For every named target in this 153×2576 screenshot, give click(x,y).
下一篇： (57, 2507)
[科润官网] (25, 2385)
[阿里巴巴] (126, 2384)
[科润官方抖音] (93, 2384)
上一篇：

◆ ◆ ◆

WORK REQUEST - Copy every line of the records word for word.

SOLUTION TO THIS TASK -
For every named target in this 153×2576 screenshot, give click(x,y).
下一篇： (57, 2507)
[科润官网] (25, 2385)
[阿里巴巴] (126, 2384)
[科润官方抖音] (93, 2384)
上一篇：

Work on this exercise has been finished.